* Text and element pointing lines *

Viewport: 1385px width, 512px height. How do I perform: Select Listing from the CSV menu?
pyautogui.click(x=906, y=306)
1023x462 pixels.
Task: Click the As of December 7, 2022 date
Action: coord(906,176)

* Short exercise *
Quote every one of the lines above word for word.

* Output for this exercise *
Viewport: 1385px width, 512px height. How do I perform: Select Listing from the CSV menu?
pyautogui.click(x=906, y=306)
1023x462 pixels.
Task: Click the As of December 7, 2022 date
Action: coord(906,176)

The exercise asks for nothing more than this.